Anfang März musste die Polizei in Bludesch bei einem äußerst brutalen Beziehungsstreit eingreifen. Weil eine 18-Jährige sich knapp zuvor erneut von ihrem 17-jährigen Freund getrennt hatte, rastete dieser aus und ging beim Wohnhaus der jungen Frau mit einem Küchenmesser auf diese los. Mehrfach soll der dann auf den Oberkörper und den Bauch seiner Ex-Freundin eingestochen haben. Die Frau hatte großes Glück: Sie wurde trotz der Stiche nicht lebensbedrohlich verletzt. Jetzt wurde Anklage erhoben.
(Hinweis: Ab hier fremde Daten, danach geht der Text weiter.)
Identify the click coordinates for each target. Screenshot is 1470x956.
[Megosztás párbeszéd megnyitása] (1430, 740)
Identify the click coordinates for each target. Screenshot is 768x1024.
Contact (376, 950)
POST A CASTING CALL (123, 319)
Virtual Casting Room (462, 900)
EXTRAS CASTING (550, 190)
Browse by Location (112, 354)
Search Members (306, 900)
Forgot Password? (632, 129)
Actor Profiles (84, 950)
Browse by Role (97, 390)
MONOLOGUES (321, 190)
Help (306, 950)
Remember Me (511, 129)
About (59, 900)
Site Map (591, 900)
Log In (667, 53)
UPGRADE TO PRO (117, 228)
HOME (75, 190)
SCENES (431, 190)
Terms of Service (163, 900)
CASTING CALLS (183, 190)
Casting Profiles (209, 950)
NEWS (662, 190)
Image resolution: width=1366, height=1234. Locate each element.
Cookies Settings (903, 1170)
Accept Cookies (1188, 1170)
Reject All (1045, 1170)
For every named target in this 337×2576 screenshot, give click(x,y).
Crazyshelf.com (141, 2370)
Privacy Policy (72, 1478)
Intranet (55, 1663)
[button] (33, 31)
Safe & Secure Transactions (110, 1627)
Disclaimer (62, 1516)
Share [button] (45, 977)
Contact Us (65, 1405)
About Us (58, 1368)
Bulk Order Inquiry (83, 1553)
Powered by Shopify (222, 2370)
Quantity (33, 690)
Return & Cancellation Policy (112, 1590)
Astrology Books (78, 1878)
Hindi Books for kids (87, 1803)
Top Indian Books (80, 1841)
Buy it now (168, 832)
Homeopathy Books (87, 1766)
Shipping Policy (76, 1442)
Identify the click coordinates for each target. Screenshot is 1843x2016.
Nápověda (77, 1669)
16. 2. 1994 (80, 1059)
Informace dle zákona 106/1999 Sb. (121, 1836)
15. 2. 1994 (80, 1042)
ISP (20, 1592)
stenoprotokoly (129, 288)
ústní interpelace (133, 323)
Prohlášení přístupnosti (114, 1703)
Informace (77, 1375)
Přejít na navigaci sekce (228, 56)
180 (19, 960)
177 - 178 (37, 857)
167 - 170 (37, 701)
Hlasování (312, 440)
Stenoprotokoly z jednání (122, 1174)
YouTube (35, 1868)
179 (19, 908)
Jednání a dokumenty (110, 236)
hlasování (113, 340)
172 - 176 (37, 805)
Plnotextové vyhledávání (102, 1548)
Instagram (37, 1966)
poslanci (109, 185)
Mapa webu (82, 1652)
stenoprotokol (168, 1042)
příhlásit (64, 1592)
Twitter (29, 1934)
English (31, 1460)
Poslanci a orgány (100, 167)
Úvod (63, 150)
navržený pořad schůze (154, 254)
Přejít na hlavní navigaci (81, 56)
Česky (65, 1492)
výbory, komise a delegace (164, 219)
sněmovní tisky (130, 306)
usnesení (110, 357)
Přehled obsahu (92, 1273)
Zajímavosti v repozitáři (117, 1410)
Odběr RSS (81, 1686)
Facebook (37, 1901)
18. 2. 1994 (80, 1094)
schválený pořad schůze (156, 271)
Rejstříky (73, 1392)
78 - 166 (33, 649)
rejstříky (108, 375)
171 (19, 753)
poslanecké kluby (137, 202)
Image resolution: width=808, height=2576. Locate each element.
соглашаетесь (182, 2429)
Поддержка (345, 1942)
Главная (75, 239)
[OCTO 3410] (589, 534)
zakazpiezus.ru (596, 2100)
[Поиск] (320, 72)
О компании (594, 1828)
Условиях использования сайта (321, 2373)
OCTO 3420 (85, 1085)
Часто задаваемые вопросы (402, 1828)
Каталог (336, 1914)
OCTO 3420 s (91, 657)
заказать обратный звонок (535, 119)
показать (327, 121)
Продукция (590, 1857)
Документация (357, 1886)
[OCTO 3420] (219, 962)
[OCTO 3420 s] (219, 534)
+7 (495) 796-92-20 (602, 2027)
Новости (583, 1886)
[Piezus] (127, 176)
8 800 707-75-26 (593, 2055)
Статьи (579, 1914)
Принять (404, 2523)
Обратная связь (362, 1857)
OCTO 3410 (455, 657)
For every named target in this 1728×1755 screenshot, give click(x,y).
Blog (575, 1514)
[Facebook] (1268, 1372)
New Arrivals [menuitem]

Anklage wegen versuchten Mordes

Die Anklage gegen den 17-Jährigen lautet auf versuchten Mord, das gibt der Sprecher der Staatsanwaltschaft Feldkirch Heinz Rusch bekannt. Verhandelt wird der Fall Ende Oktober vor dem Schwurgericht in Feldkirch. Der 17-Jährige bestätigt zwar, zugestochen zu haben, er wisse aber nicht mehr wie oft und wohin, sein Gehirn habe ausgesetzt. Die Mordabsicht bestreitet er nach Angaben von Gerichtpressepsrecher Reinhard Flatz. Der Prozess wird den ganzen Tag anberaumt. Schließlich wurden zwei Gutachten erstellt. Gerichtsmediziner Walter Rabl ist geladen, ebenso Gerichtspsychiater Reinhard Haller. Weiters hat die Staatsanwaltschaft 6 Zeugen beantragt.

Weil es sich um einen jugendlichen Angeklagten handelt, verringert sich auch der Strafrahmen: die Höchstrafe liegt bei 15 Jahren Haft.